Il 1 e 2 dicembre scorso nelle sedi di Palazzo Petyx a Palermo e di Palazzo Frangipane a Licata, rispettivamente centro direzionale e sede legale della Banca popolare Sant’Angelo, si è svolta la presentazione del libro “Le radici e le ali. Nicolò Curella e la Banca popolare S. Angelo” di Giovanni Criscione, edito da Kalòs edizioni d’arte di Palermo.

Alla presentazione sono intervenuti, oltre all’autore, l’avvocato Antonio Coppola presidente dell’istituto di credito, la dottoressa Ines Curella amministratore delegato della banca, Rodolfo Signorino professore di Economia Politica presso la facoltà di Giurisprudenza dell’università di Palermo, Roberto Ruozi già professore di Economia degli Intermediari Finanziari e rettore della Università Bocconi di Milano. Ha moderato il giornalista Michele Guccione. Alla presentazioneè seguito un rinfresco curato dallo chef licatese Pino Cuttaia del ristorante La Madia (due stelle Michelin).

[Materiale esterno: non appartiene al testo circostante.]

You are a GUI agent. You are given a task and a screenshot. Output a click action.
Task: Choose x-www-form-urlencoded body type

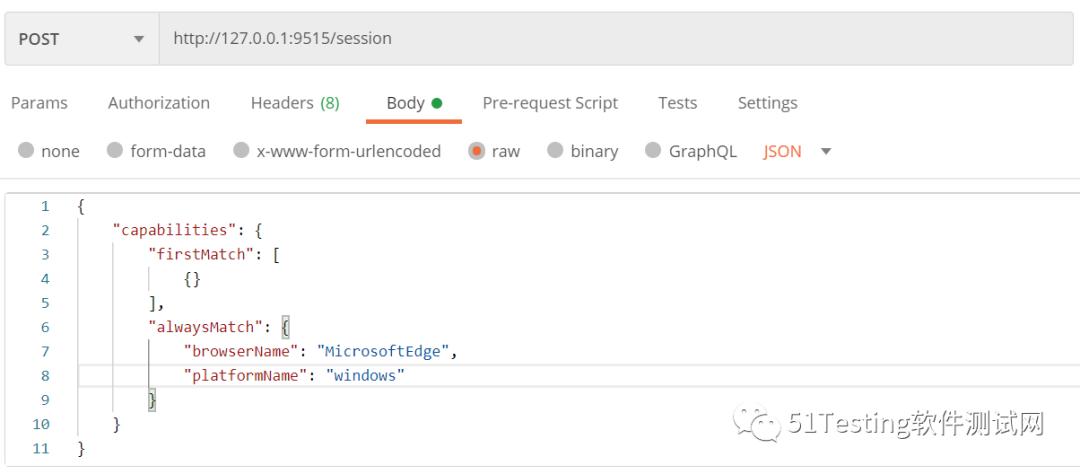tap(241, 150)
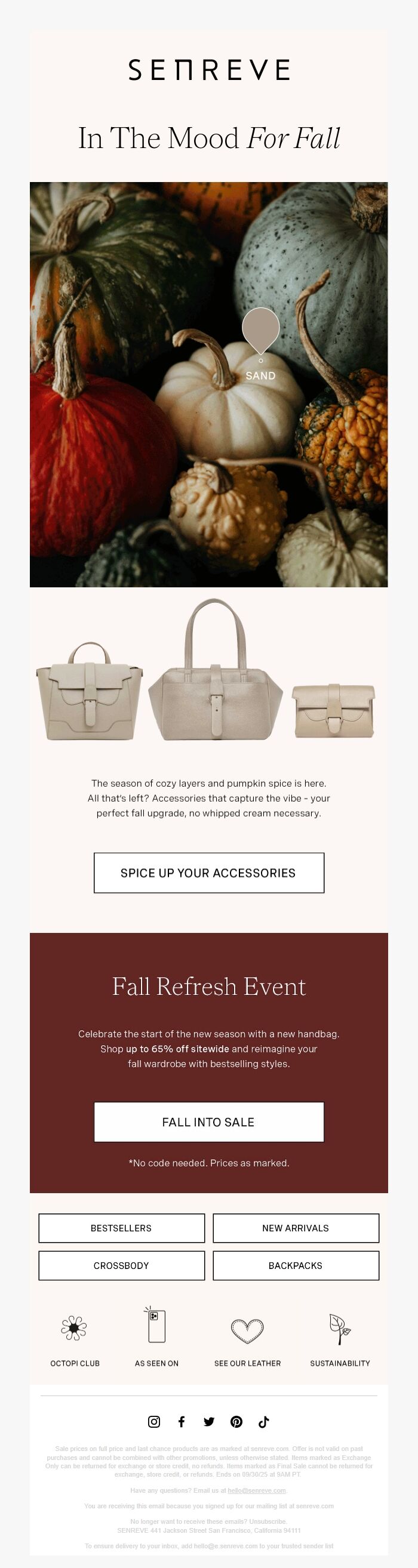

L’autore del libro, attraverso una capillare ricerca di documenti e testimonianze, ha ricostruito e raccontato l’indissolubile rapporto fra la Banca, la famiglia Curella e il territorio. Criscione ha evidenziato come le radici dell’istituto di credito affondino nel terreno della storia licatese e siciliana tra la fine dell’Ottocento e i primi del Novecento, quando le piccole imprese, gli industriosi, gli artigiani, i commercianti, i contadini, impossibilitati a rivolgersi alle grandi banche d’affari, erano costretti a mettersi nelle mani degli usurai. L’apertura di una società cooperativa, divenuta dal 1926 una banca popolare, contrastava la piaga dell’usura e dava un sostegno all’economia locale. La banca nel corso della sua storia ha sempre mantenuto questo legame privilegiato con il territorio. Le ali, che hanno consentito l’espansione della banca, le hanno messe personaggi straordinari come Angelo Curella, poeta e manager eccezionale che guidò l’istituto di credito fino al 1967; la moglie Ines Gigante, una delle prime donne in Italia a guidare una banca; e infine, Nicolò Curella, del quale l’autore ricostruisce un ampio profilo biografico e professionale. Grande imprenditore bancario, innovatore, amante dell’arte e della cultura, convinto dell’autonomia della banca dalla politica, Curella trasmise ai suoi dirigenti e dipendenti il suo stile personale, il suo modo di fare banca, che è alla base di quello che può definirsi il “modello Curella”.

La presentazione del volume, cui ha fatto da cornice un’ampia presenza di pubblico, inaugura i festeggiamenti per i cento anni dalla fondazione che si concluderanno nel 2020.